Academic life has surrounded me since I was born. My father is a Professor of Finance and I developed close mentor/mentee relationships with professors at LMU. I have a new perspective on the profession, especially regarding research in Entrepreneurship. There are some interesting questions being asked by these folks. The scientific research applied to build economic theory is starting to fascinate me, which is a bit shocking if you knew me over the past 8 years. I have a long way to go out here, but I am confident that I am surrounded by the right people and resources to build this career… I just need to work hard at it.
I am still getting used to life in Louisville, but have found a strong community in Butchertown where I am considering moving to next year. Louisville is packed with interesting history, and I am just scratching the surface of it. There is an odd obsession with the movie THE BIG LEBOWSKI, which I noticed in recommendations on my Netflix account when I moved here (It was the most popular movie rented in the city) There is an annual festival to pay tribute to the movie in addition to numerous posters and books for sale throughout the town.
Also, I recently learned that the most popular song in the world GOOD MORNING TO ALL was written by Kindergarten teachers in Louisville. It later became known as the HAPPY BIRTHDAY song. So it’s not just fried chicken, baseball bats, horses…there is more…much more. The Kentucky Derby Museum is phenomenal, with a 360 degree movie theatre unlike anything I have ever seen before. IDEA FESTIVAL is coming up in a month, and will feature 5 days of talks given my global scholars and leaders to encourage innovation and creativity to an audience of hundreds of thousands of people.
There is vibrant entrepreneurial community that is closely tied into the university, and just like California, people ride bikes everywhere and love their dogs. There is a style to the city that blends a small town charm with a progressive mindset of a big city. Yet, as a custom frame store owner from New York described to me, invisible boundaries still exist here, and there are clear differences between geographical regions of the city that can be startling on first impressions. Near my apartment, boarded up buildings resemble Detroit, and kids on campus have already reported being robbed at gunpoint 1 week into the semester. Still, the art culture and local music seems to be thriving, with an art gallery open 24 hours a day. There is so more for me to see, and it will be interesting finding a balance between work and play out here.
I have an idea for a new business venture that is inspired by recent research into the field of social entrepreneurship. I hope to launch the venture within 2 years after I raise enough capital and make the necessary strategic alliances – It is a fun idea incorporating my passion for the guitar, education, and building a community to help lower the enormous high school drop out rate in Kentucky.
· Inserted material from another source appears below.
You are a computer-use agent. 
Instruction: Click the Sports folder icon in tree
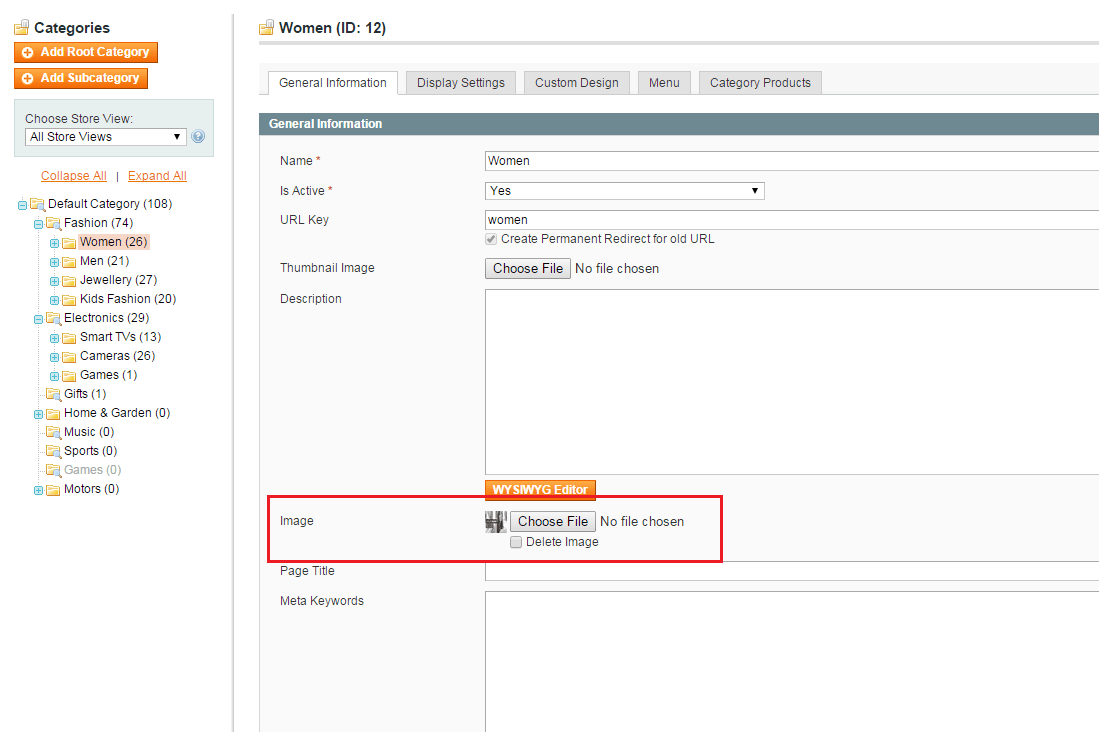point(53,451)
I am the new guy in town though, so it will take time to create synergies, I am still trying to learn the local language and suspect that the difficulty of my coursework will be slightly more challenging than the MBA program I just finished. Our cohort is comprised of 5 other folks, all highly educated with global experience in venture capital, hedge fund management, and corporate marketing. I am likely the least serious out of the group, and need to be disciplined in time management to succeed out here, the program has failed 2 students in the past 4 years.
Recently I submitted an abstract for our research in Europe this summer to a conference hosted by NYU on Social Entrepreneurship. If it is accepted, I will have an opportunity to present our findings in New York to the academic community this November. I won’t start teaching classes until my third year in the program, but will be working as a research assistant to an active researcher in the business school that may give me an opportunity to get published before starting on a dissertation. Calculus and Statistics are vital to a few of the Seminars I have this semester, so I am switching gears from what I was used to before, which is taking a toll on my social life. However, I am very optimistic about what lies ahead, the people I am going to be working with, and becoming part of the Louisville community.
It’s not quite a concrete jungle, but dreams have been made here…. just look at Tom Cruise, Muhammad Ali, Colonel Sanders, Diane Sawyer, Papa John Schnatter, Hunter S. Thompson, Phil Simms and Thomas Edison – He left Louisville after getting fired from spilling sulfuric acid on the office floor, only to have his invention of the light bulb demonstrated in Louisville 16 years later.